Pochodzi ze stolicy Senegalu - Dakaru. Do Polski trafił w 1997 r. jako zawodowy koszykarz. Po kontuzji przestawił się na gastronomię. Był barmanem, szefem baru i managerem w licznych warszawskich knajpach. W zeszłym roku otworzył własną - Café Baobab przy ul. Francuskiej. Wolny czas spędza z córkami, grywa też w kosza. Jest muzułmaninem, więc jego rodzina w Senegalu nie obchodziła Bożego Narodzenia. On sam odwiedzał w Wigilię swoich katolickich przyjaciół - tam tradycyjnie jest to noc spędzana na rozmowach i ucztowaniu do rana. W Polsce świętuje z rodziną żony Małgosi. Jego ulubione potrawy wigilijne to barszcz z uszkami, makówki i kompot z suszonych owoców. Nie potrafi się przekonać do karpia po żydowsku.
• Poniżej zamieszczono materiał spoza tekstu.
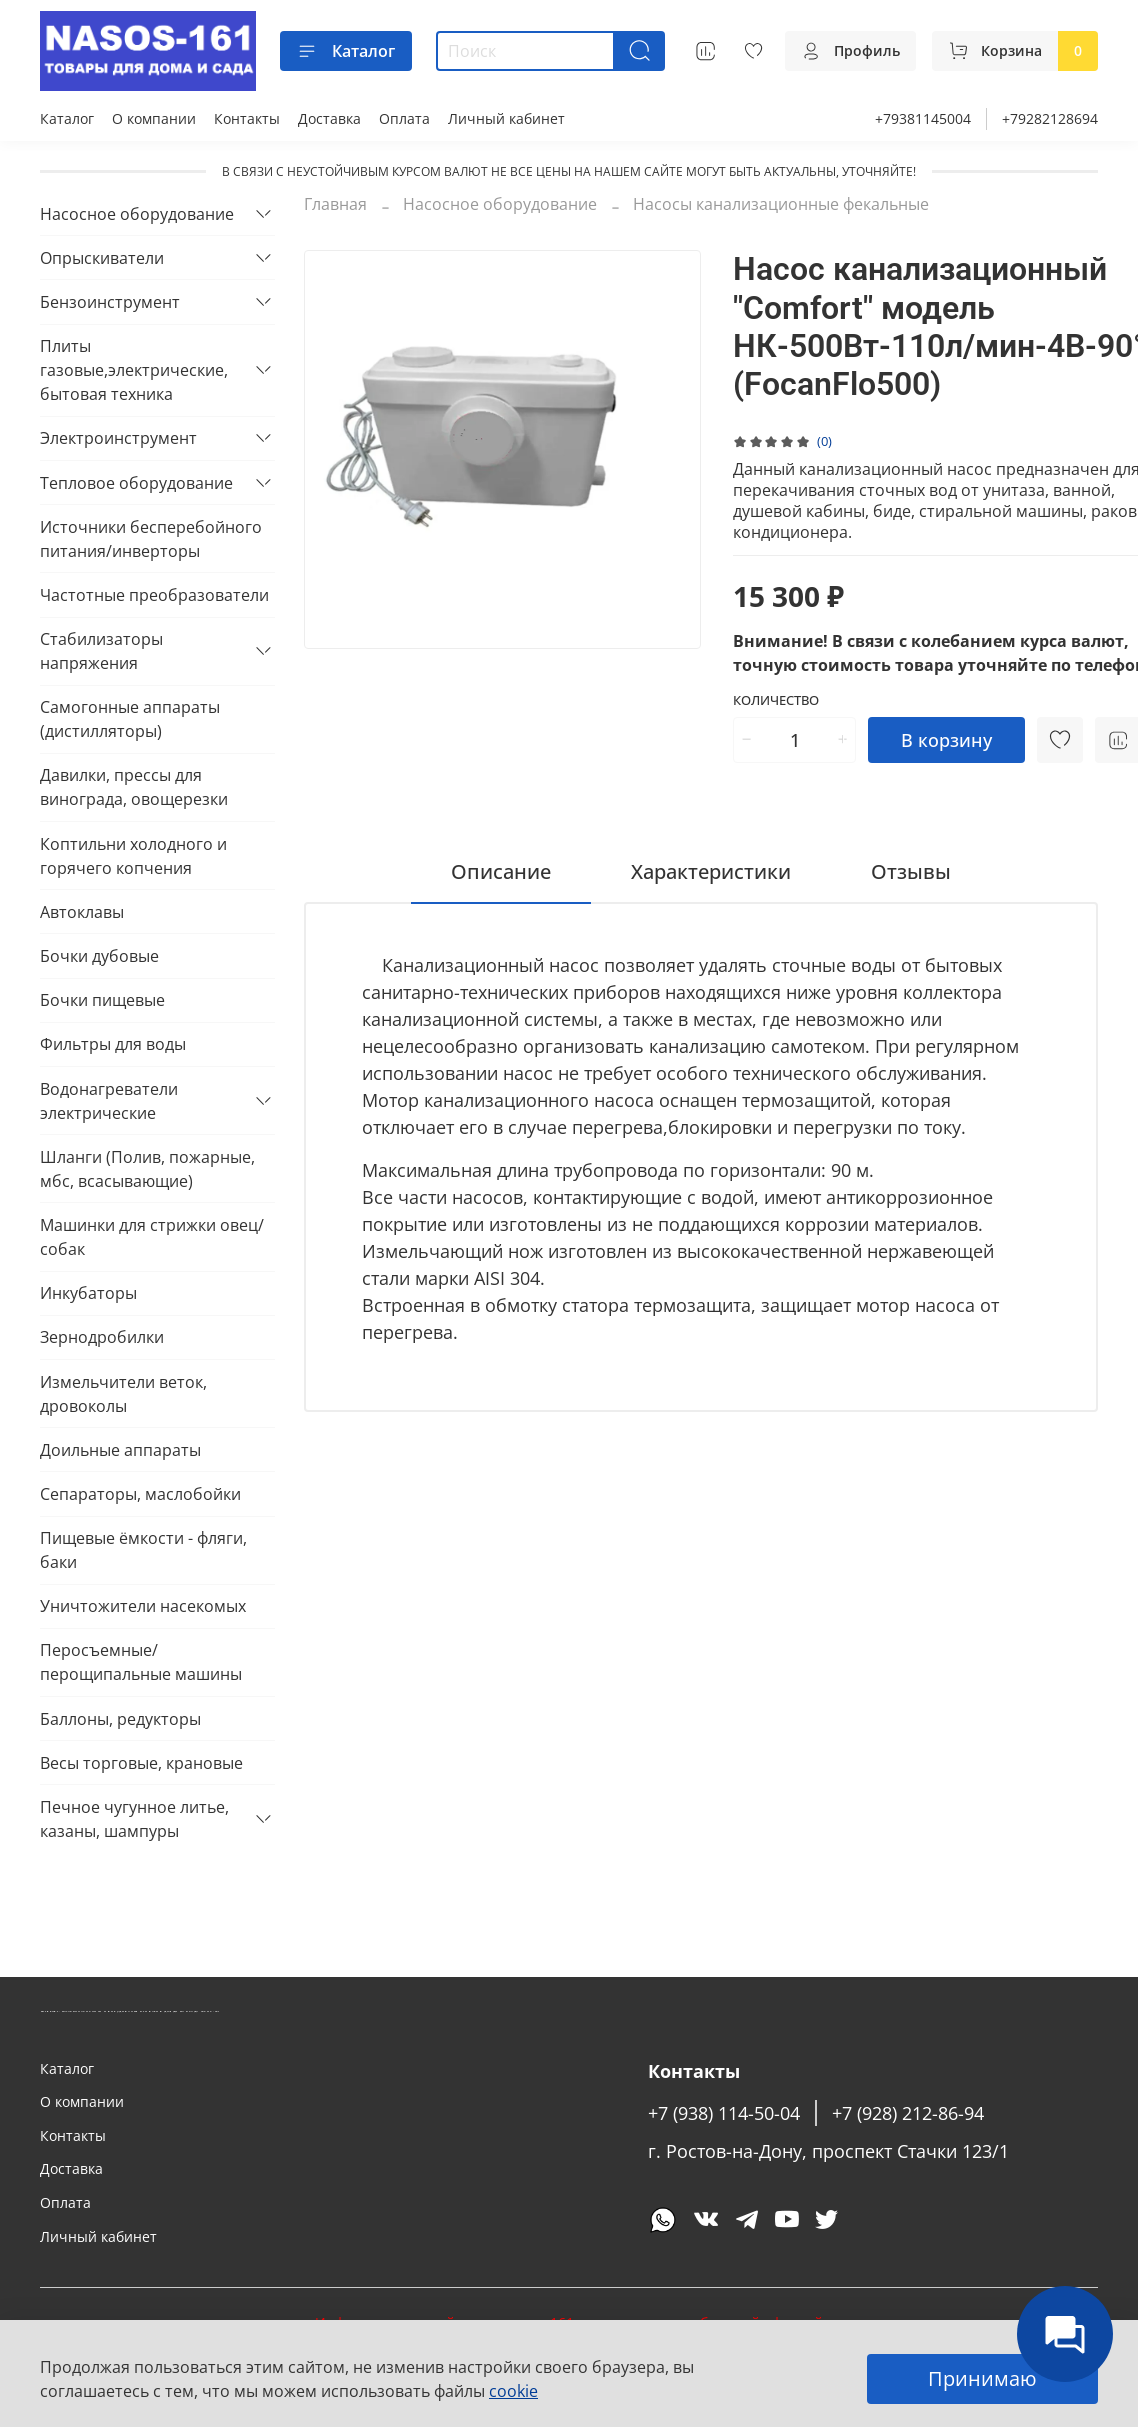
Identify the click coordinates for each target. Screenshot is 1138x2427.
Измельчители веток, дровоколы (123, 1394)
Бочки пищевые (102, 1000)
Yassa Poisson (Karp po senegalsku) (dla 4 osób)
10 średnich cebul
po 1 czerwonej i zielonej papryce
1 papryczka piri-piri (w całości)
3 łyżki musztardy Dijon
sok z 1 cytryny
ew. 1 łyżeczka octu winnego
ew. odrobina maggi
sól
pieprz
1 karp
100 ml oleju arachidowego (lub innego do smażenia)
150 g zielonych oliwek
500 g ryżu basmati
Cebulę i papryki kroimy wzdłuż w piórka. Mieszamy, dodajemy papryczkę piri-piri, 2 łyżki musztardy, połowę soku z cytryny, ewentualnie ocet winny i maggi, doprawiamy solą i pieprzem. Jeszcze raz dokładnie mieszamy i wstawiamy do lodówki na co najmniej 1 godzinę, a najlepiej na całą noc. Karpia oczyszczamy, usuwamy płetwy, głowę i ogon, delikatnie nacinamy skórę pod skosem, w odstępach ok. 2 cm. Przygotowujemy marynatę z 1 łyżki musztardy, reszty soku z cytryny, 1 łyżki oleju, soli i pieprzu. Nacieramy nią rybę i odstawiamy, podobnie jak cebulę. Zamarynowaną cebulę smażymy na rozgrzanym oleju, aż się zeszkli i lekko skarmelizuje, a następnie zmniejszamy ogień i dusimy do miękkości. Cały czas mieszamy - cebula nie może zbrązowieć! W razie potrzeby podlewamy wodą. Jeżeli pod koniec duszenia smak musztardy jest za słabo wyczuwalny, możemy dodać jeszcze 1 łyżkę. Osobno smażymy rybę - w całości, w głębokim, mocno rozgrzanym oleju (ryby bardziej zwarte niż karp można grillować). Usmażonego karpia delikatnie przekładamy do cebuli i dodajemy oliwki. Jeżeli na naszej patelni nie mieści się cała ryba, możemy przełożyć wszystko do żaroodpornego naczynia i wstawić do piekarnika. Ważne, by przez ok. 15 minut karp był całkowicie zanurzony w cebuli - na maleńkim ogniu na patelni lub w temp. 150°C w piekarniku. Podajemy rybę na ryżu ugotowanym na sypko, przykrywając wszystko cebulowym sosem.